Le centre « Accueil Ukraine » Porte de Versailles alors que l’affluence diminue

En Pologne, la pression se relâche un petit peu, la blessure de l’abandon du foyer est toujours présente, mais voir tant de gens les aider, voir sa propre mère pourtant si âgée continuer d’avancer malgré les difficultés de la route, tout cela redonne un peu d’espoir à Victoria et à ses compagnons d’infortune.

Elle se rend également compte de la misère des gens. Elle qui a travaillé dans le milieu médical n’a jamais vu autant de personnes démunies de sa vie. Elle gardera pour toujours l’image d’une jeune femme, les yeux vides, immobile, un nouveau-né dans les bras, comme prisonnière d’un cauchemar, comme une allégorie du désespoir.

Victoria passe ensuite 10 jours à Varsovie, avec sa mère qui commence à perdre la tête. Elles prennent ensuite l’avion pour la région parisienne où vit la fille de Victoria, installée en France depuis près de 3 ans. Elle est accueillie à la préfecture d’Issy-les-Moulineaux dans un guichet unique pour demandeurs d’asile spécial Ukrainiens et bénéficie comme ses compatriotes de la Protection temporaire et d’un petit revenu similaire à l’allocation pour demandeur d’asile. Seulement, elle n’arrive pas à ôter la guerre de ses pensées et souhaite à tout prix, se rendre utile pour aider les exilés qui continuent d’arriver. Elle laisse donc son numéro de téléphone et quelques jours plus tard l’OFII la rappelle.

C’est ainsi que Victoria commence à travailler au centre d’accueil des déplacés ukrainiens à Porte de Versailles à Paris. Son travail consiste en théorie à encourager la vaccination des nouveaux arrivants Ukrainiens. En pratique, elle est aussi une oreille attentive et une source de conseils pour les déplacés désorientés. Elle aide également à déchiffrer les dossiers médicaux, dont certaines abréviations sont obscures pour les non-initiés, surtout s’ils ne parlent pas russe ou ukrainien. Elle devient un élément incontournable du centre d’accueil, tant par son caractère doux, sensible et à l’écoute, que par sa capacité à encourager la vaccination. Depuis qu’elle est arrivée, selon la Direction du service médical de l’OFII, ce sont deux fois plus d’Ukrainiens qui se font vacciner Porte de Versailles.

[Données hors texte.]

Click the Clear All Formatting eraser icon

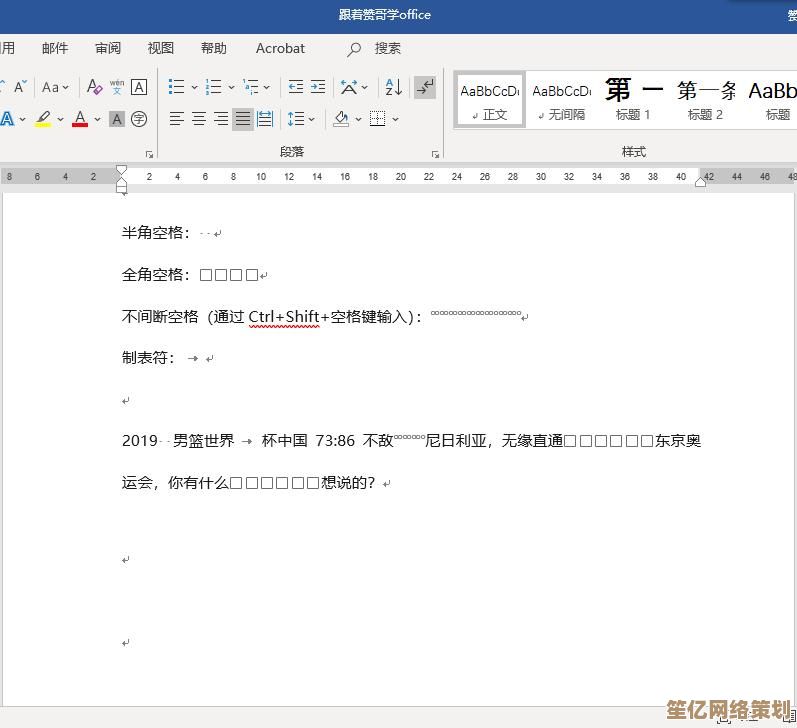tap(94, 87)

Aujourd’hui, une profonde tristesse doublée d’incompréhension l’habite encore mais désormais l’espoir s’est fait une petite place. Elle voit combien les jeunes Ukrainiens sont travailleurs et plein de ressources. Certains parlent anglais et même déjà français. Et pour ceux qui semblent perdus, elle leur raconte son histoire et les mets sur la « bonne voie ». Elle leur explique qu’il faut apprendre le français, qu’il faut chercher un travail, qu’il faut s’insérer dans la société. De cette manière, quand la guerre sera finie, tous pourront retourner en Ukraine reconstruire un pays plus beau que jamais. La culpabilité habite ces exilés dans un premier temps, ils se considèrent comme des traîtres qui ont fui leur patrie, laissant les hommes se battre. Chaque jour, des vidéos circulent recensant tous les pères, les frères, les fils tombés au combat. Victoria explique à tous ceux qu’elle croise qu’il faut survivre, même loin de chez soi, pour revenir ensuite et reconstruire.

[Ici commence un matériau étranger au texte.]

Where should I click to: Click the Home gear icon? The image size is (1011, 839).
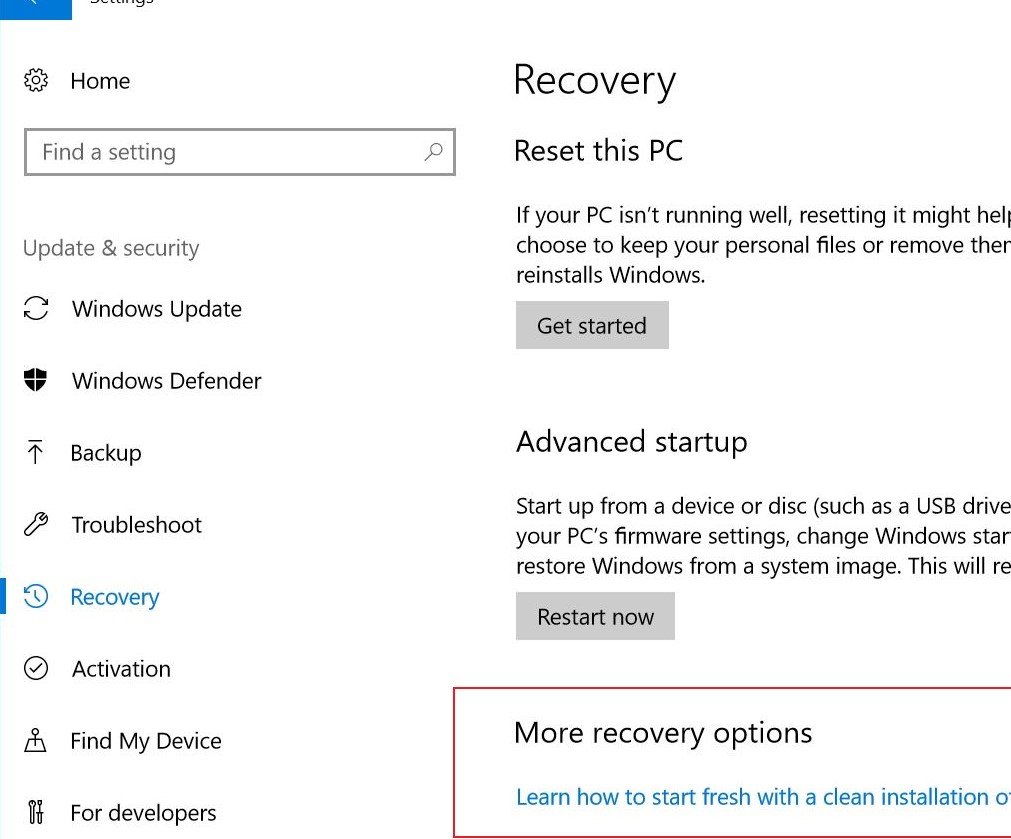(x=36, y=81)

Victoria n’a de cesse de remercier la France, l’OFII, et deux de ses docteurs qui lui ont tous donnés une chance d’aider ses compatriotes. Elle aime les gens avec qui elle travaille, à l’image de Françoise, médecin vaccinateur présente sur place lors de l’entretien, ou de la traductrice de son récit et avec qui elle a tissé un lien puissant.

« Voir Paris et mourir ». Ce dicton ukrainien n’a plus beaucoup de sens pour ceux qui sont ici. Tous pensent à leur foyer laisser à l’est. Pourtant, signe que l’espoir revient et que la vie continue, 3 mois après être arrivée, Victoria pense à aller visiter le musée d’Orsay.